**DIRECTIVE 1:** From the records, put the stretch from the line containing "This screenshot has width=893, height=575." through the line containing "click(x=152, y=258)" into a JSON list of strings, one string per line, skipping blank lines. Leave the pictures out.

++++ TEXT PROVIDED

Re: How to estimate the shared memory size required for parallel scan?

From: Thomas Munro <thomas(dot)munro(at)enterprisedb(dot)com>
To: Masayuki Takahashi <masayuki038(at)gmail(dot)com>
Cc: Pg Hackers <pgsql-hackers(at)postgresql(dot)org>
Subject: Re: How to estimate the shared memory size required for parallel scan?
Date: 2018-08-19 23:08:25
Message-ID: CAEepm=1Z_QY9fK6sSro-3AV+LfvGXpO52WBKrqTn7DzYyocQqQ@mail.gmail.com
Views: Raw Message | Whole Thread | Download mbox | Resend email
Thread:
Lists: pgsql-hackers

On Sun, Aug 19, 2018 at 4:28 PM, Masayuki Takahashi
<masayuki038(at)gmail(dot)com> wrote:
>> If you just supply an IsForeignScanParallelSafe function that returns
>> true, that would allow your FDW to be used inside parallel workers and
>> wouldn't need any extra shared memory, but it wouldn't be a "parallel
>> scan". It would just be "parallel safe". Each process that does a
>> scan of your FDW would expect a full normal scan (presumably returning
>> the same tuples in each process).
>
> I think that parallel scan mechanism uses this each worker's full
> normal scan to partitioned records, right?
> For example, I turned IsForeignScanParallelSafe to true in cstore_fdw
> and compared partitioned/non-partitioned scan.
>
> https://gist.github.com/masayuki038/daa63a21f8c16ffa8138b50db9129ced
>
> This shows that counted by each partition and 'Gather Merge' merge results.
> As a result, parallel scan and aggregation shows the correct count.

Ah, so here you have a Parallel Append node. That is a way to get
coarse-grained parallelism when you have only parallel-safe (not
parallel-aware) scans, but you have partitions. Technically (in our
jargon) there is no parallel scan happening here, but Parallel Append
is smart enough to scan each partition in a different worker. That
means that the 'granularity' of parallelism is whole tables
(partitions), so if you have (say) 3 partitions of approximately the
same size and 2 processes, you'll probably see that one of the
processes scans 1 partition and the other process scans 2 partitions,
so the work can be quite unbalanced. But if you have lots of
partitions, it's good, and in any case it's certainly better than no
parallelism.

++++++++
++++ SUPPLIED MATERIAL

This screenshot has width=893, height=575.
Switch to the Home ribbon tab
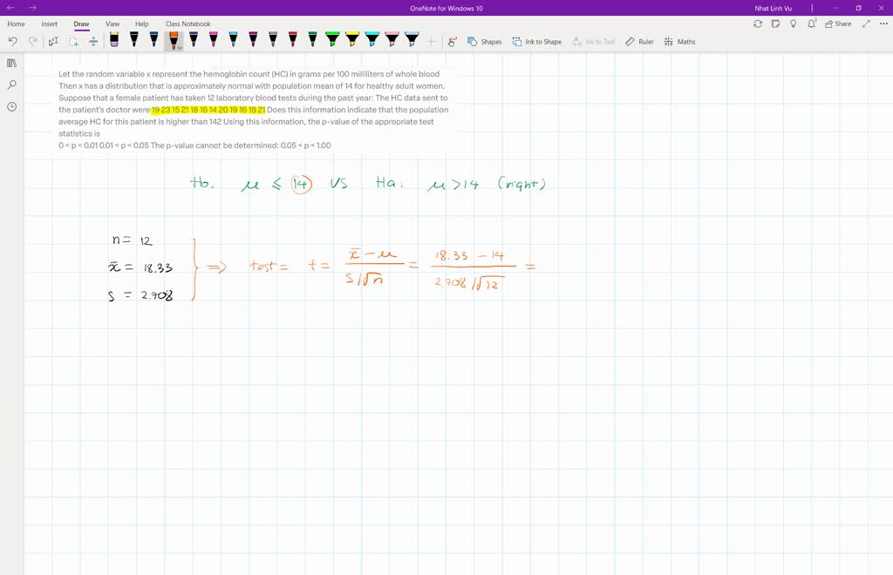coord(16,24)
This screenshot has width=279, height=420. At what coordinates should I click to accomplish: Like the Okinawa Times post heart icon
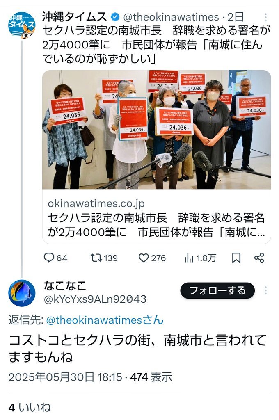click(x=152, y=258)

++++++++
++++ SUPPLIED MATERIAL

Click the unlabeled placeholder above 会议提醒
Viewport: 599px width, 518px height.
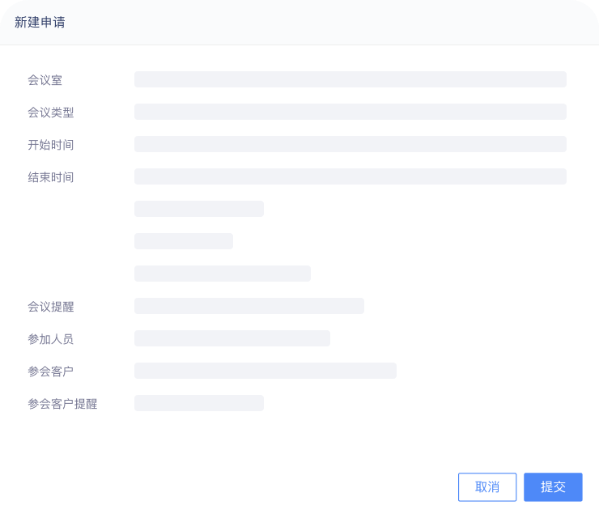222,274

++++++++
++++ SUPPLIED MATERIAL

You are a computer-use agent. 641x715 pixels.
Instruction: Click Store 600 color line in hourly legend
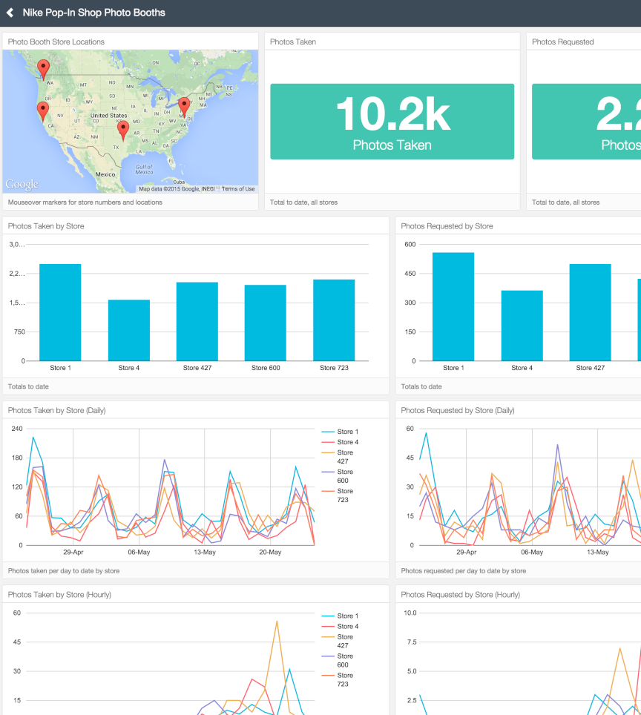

++++++++

**DIRECTIVE 2:** Translate this sentence from the mailing-list reply about parallel scan into Spanish: "But if you have lots of partitions, it's good, and in any case it's certainly better than no parallelism."

**TASK SOLUTION 1:**
[
  "This screenshot has width=893, height=575.",
  "Switch to the Home ribbon tab",
  "coord(16,24)",
  "This screenshot has width=279, height=420. At what coordinates should I click to accomplish: Like the Okinawa Times post heart icon",
  "click(x=152, y=258)"
]

**TASK SOLUTION 2:** Pero si tienes muchas particiones, es bueno y, en cualquier caso, sin duda es mejor que no tener paralelismo.